Monday, February 1, 2016

Remember January 2016

This quote from Spencer W. Kimball has always been one of my favorites.

I can't find the words to write today, but I need to find something to fill this empty space. 

One goal I set for 2016 was to take a picture of the sunset every night of the year. I only missed two nights in January, and instead of quitting then and there, I added sunrise pictures the next morning. 

One requirement for this project: No photo editing software--pictures must be straight out of the camera (I did a few on my big camera at the beginning of the month, but I think iPhone will be default for the rest of the year). As I look through the images, many bring back that exact moment in time: evenings spent at the cabin in the snow, on the airplane to and from Idaho (and not leaving Idaho, I may add), how much time I spend in the car around 6 pm on many of the days, the color of the sunset reflected on the Superstition Mountains . . .  and how much I love sunset in Arizona.

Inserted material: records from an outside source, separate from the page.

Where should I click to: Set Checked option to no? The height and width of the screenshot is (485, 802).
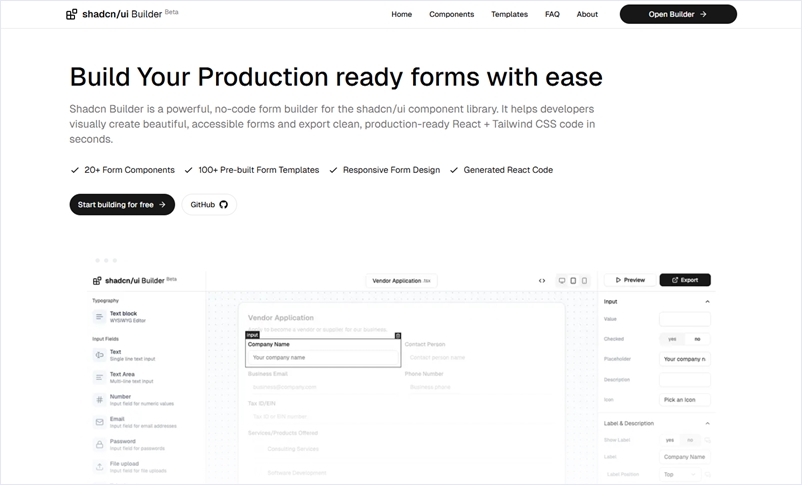697,339
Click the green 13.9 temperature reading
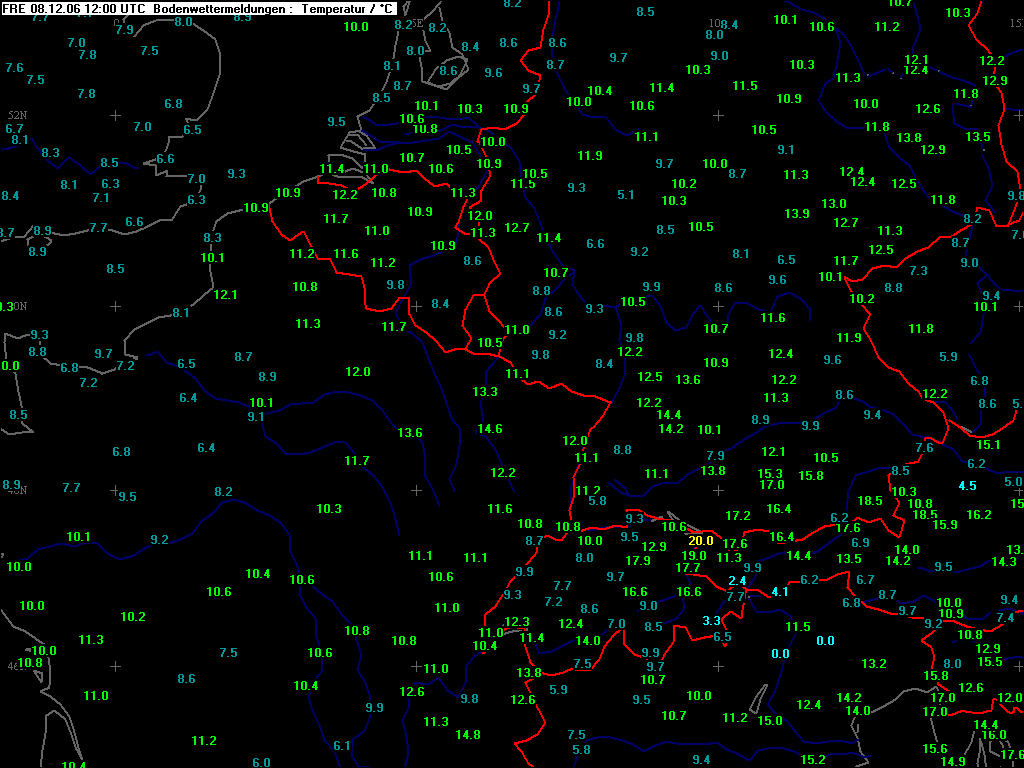This screenshot has width=1024, height=768. coord(797,214)
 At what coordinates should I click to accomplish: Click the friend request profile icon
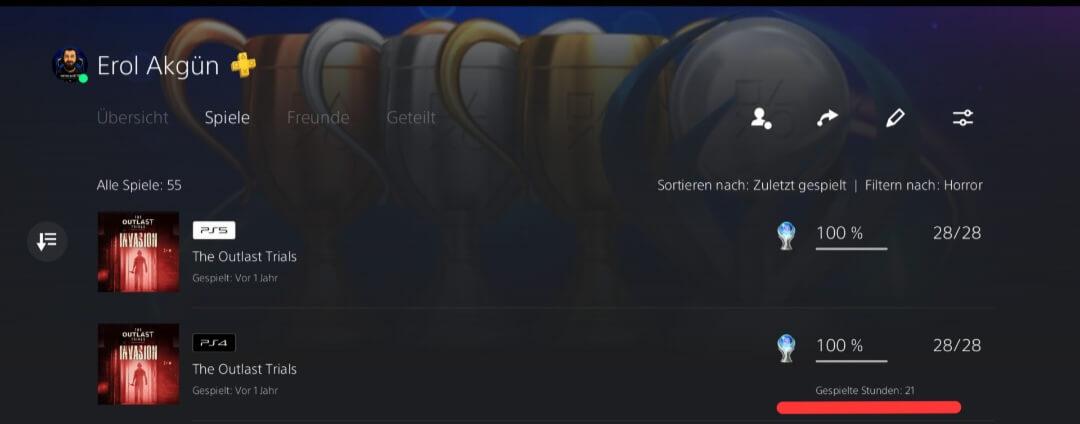(x=760, y=118)
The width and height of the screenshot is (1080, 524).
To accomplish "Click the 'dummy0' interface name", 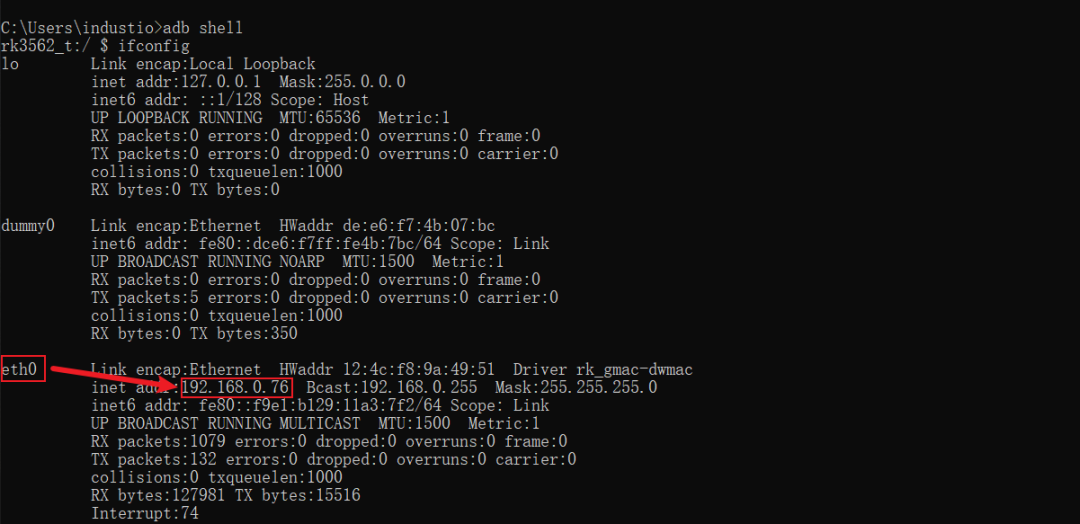I will (x=28, y=225).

One night--January 16--I caught the exact moment of the best sunset of the month. These photos haven't been enhanced in any way.

  This is what the Arizona sky often gifts us.

After I took those photos, I thought I had nothing left to shoot of the sunsets and nothing left to learn from this goal. I mean, what can top flaming cotton candy? But by the end of the month, I had learned a few things about photographing the sunset--and about myself.

Many nights I would glance outside and gauge by the color of the light if the sunset had reached its peak colors or not. I would take a few images then realize that what I had captures was too early--I was too impatient to watch the colors evolve and deepen. I do this in life all the time. I want to find the answers to every problem--often looking for answers before all of the questions have been asked. Sometimes, if I can hold on just a few moments more, I can see the beauty that is waiting to emerge from the gloom of the day.

Or some nights I found that I had missed the best part entirely by waiting for it to "get better." I would second guess the sky--that can't be all there is tonight, can it? I do this all the time as well. I look past the beautiful parts of difficult days, thinking there has to be more for me today--there has to be an answer or a conclusion or relief from the fight. I go to bed at night and see how much I missed because I couldn't enjoy what was present, the good that was overshadowed by the bad. This may be the bigger mistake, because every day has a sunset. Every day has something good to offer, despite my missteps or failure to see.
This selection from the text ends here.